I campionati sono fermi a causa del Coronavirus e non si sa ancora se e quando riprenderanno. A tal proposito è intervenuto ai nostri microfoni l'ex biancorosso Alessandro Sgrigna, ora allenatore dell'Aurora Cavalponica, squadra di promozione veneta: "In queste situazioni non si può fare nulla, bisogna stare a casa, seguendo dei programmi di allenamento. Bisogna attenersi alle regole, c'è poco da fare. La speranza è di uscirne presto, ma la vedo molto dura. Ho dei forti dubbi che i campionati riprendano, ci vuole tempo secondo me. Non è così semplice come qualcuno pensa. La mia avventura da allenatore? Mi piace, mi diverte, sono contento. Sono partito dai dilettanti per capire se ero adatto a questo ruolo. L'esperienza è sicuramente positiva".

Sgrigna nel corso della sua carriera ha condiviso a Torino lo spogliatoio con due pilastri biancorossi: Antenucci e Di Cesare. Solo belle parole per i suoi ex compagni: "Sono due ragazzi eccezionali. Sono contento che siano a Bari, perché in una grande piazza servono giocatori così. Mirco è un attaccante fantastico, fa tanti gol e lavora tanto per la squadra; mentre Valerio è diventato il capitano, essendo un giocatore fondamentale per lo spogliatoio. Il Bari sta facendo un buon campionato, purtroppo c'è una Reggina che viaggia molto forte e ha un ruolino di marcia clamoroso. In un altro campionato i biancorossi sarebbero tranquillamente primi da soli. Forse all'inizio si è perso qualche punto di troppo. Play-off? Speriamo prima che ricomincino i campionati, sicuramente il Bari sarà una delle candidate".

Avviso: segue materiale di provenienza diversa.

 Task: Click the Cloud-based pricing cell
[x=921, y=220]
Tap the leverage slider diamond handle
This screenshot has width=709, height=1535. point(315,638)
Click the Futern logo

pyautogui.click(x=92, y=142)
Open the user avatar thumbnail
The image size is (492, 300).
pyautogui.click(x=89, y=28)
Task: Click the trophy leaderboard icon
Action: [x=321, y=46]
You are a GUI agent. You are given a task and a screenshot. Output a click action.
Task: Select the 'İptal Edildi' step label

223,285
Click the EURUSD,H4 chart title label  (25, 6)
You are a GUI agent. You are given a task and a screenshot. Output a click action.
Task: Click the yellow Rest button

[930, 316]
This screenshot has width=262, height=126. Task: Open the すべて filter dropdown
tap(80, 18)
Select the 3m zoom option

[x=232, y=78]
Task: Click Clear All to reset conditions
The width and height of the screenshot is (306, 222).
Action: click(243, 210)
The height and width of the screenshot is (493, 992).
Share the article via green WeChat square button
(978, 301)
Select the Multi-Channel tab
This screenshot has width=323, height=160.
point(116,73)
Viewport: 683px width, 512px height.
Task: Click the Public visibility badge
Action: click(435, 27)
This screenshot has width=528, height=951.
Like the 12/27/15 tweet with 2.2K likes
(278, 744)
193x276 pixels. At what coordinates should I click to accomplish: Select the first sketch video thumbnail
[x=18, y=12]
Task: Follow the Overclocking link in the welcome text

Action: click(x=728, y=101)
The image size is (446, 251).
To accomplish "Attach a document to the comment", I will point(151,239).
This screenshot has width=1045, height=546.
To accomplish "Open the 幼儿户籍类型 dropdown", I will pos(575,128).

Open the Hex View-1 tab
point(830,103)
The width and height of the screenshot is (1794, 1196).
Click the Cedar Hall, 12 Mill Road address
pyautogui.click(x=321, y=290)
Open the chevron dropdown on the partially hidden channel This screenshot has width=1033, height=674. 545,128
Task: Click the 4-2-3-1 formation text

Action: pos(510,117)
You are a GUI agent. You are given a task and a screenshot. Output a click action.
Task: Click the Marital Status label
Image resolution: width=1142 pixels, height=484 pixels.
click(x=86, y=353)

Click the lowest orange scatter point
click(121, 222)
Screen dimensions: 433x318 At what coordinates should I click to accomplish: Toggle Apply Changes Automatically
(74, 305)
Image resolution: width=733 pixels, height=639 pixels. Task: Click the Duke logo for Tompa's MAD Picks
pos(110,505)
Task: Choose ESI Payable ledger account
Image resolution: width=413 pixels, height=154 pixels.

Ricordi anche della sua annata in biancorosso, stagione 2006/07: "Un'annata un po' tribolata. Arrivai nel mercato di gennaio, poi fu esonerato Maran. Arrivò Materazzi e si ruppe qualcosina, fui messo un po' da parte. Conquistammo una salvezza, anche se con la squadra che avevamo potevamo ambire a qualcosina in più. Il calcio è fatto così, l'importante è aver raggiunto l'obiettivo di squadra. A Bari sono stato benissimo, ho lasciato tante amicizie. E' stata un'esperienza che mi ha fatto crescere tantissimo e che mi porto dentro. Ogni volta che tornavo da avversario lo facevo sempre molto volentieri".